External Performance Assessment > Quality of Justice Services Delivered

b. Quality of Laws and Law-Making

  1. Clearly, the quality of justice depends on the quality of the law and system performance of the system.327 This section looks at three dimensions of quality of laws corresponding to Indicator 2.1 of the Performance Framework: perceptions of the quality of existing laws, the law-making process, and the rollout of recent law reforms.
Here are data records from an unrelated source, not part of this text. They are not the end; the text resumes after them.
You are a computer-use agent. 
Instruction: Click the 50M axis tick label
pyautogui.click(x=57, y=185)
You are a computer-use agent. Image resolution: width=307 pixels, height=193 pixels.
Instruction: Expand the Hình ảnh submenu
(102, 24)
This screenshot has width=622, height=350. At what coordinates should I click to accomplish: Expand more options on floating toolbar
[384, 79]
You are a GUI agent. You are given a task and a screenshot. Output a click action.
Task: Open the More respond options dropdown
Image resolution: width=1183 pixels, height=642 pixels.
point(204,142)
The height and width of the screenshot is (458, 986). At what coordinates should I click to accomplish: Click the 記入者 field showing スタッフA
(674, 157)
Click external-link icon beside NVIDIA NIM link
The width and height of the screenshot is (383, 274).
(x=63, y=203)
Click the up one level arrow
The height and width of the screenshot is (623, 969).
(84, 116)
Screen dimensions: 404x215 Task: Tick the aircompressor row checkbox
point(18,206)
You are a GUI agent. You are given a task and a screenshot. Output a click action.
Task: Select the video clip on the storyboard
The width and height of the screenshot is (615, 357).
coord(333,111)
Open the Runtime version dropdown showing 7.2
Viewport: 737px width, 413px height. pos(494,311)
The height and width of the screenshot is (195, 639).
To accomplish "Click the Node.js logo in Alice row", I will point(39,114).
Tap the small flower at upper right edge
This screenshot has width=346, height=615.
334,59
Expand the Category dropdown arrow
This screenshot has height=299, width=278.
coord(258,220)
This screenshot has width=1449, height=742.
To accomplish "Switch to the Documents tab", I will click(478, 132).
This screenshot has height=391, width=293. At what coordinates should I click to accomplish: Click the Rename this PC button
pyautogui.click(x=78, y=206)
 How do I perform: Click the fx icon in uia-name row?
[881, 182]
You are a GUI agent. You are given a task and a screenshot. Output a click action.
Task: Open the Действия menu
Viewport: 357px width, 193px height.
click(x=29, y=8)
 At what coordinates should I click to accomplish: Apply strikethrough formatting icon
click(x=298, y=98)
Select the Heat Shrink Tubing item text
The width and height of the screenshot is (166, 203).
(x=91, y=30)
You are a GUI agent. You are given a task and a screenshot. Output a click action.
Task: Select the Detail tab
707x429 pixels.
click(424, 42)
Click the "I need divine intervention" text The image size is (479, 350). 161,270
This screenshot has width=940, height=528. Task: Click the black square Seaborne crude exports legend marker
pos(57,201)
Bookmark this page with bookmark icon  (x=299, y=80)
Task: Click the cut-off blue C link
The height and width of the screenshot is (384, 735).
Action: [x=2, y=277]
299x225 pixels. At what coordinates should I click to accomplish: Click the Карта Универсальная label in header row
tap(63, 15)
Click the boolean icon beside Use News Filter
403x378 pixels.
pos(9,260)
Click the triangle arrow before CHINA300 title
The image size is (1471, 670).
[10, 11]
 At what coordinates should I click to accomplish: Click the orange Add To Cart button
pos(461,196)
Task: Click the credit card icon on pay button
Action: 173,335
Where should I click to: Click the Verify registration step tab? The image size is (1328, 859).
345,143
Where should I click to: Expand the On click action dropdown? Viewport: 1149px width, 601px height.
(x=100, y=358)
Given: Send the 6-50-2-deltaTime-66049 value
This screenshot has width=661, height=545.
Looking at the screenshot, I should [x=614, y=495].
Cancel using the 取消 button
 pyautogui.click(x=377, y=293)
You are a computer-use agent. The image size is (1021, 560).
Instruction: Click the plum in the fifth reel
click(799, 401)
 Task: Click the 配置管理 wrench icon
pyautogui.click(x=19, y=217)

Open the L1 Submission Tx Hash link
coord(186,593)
i. Perceptions about the Quality of Existing laws

  1. In the Multi-Stakeholder Justice Survey, judges, prosecutors, and lawyers expressed some reservations about the precision and clarity of Serbian laws. Only 4 percent of judges, 3 percent of prosecutors, and 5 percent of lawyers stated Serbia’s laws are precise or clear.328 The prosecutors’ perceptions of the laws have worsened since 2009, possibly driven by perceptions around the introduction of the CPC. Meanwhile, lawyers’ perception of the laws has improved (see Figure 52) .
  1. Further, professionals expressed reservations about the fairness of Serbia’s laws. Only 13 percent of judges and prosecutors considered laws to be generally fair and objective, although these perceptions are an improvement compared to 2009. Again, most professionals reported somewhere in the middle (See Figure 53).
  1. The Survey also highlights how unclear laws can impact the quality of justice services. 21 percent of judges, 19 percent of lawyers, and 9 percent of prosecutors cited unclear laws as the main reason why the quality of judicial work is not higher.331
  2. For court users, ‘bad laws’ were also to blame for why the quality of work was not higher in their own cases. 25 percent of the public and 24 percent of business representatives cited bad laws as the main reason. From 2009 to 2013, the perception appears to have become slightly worse.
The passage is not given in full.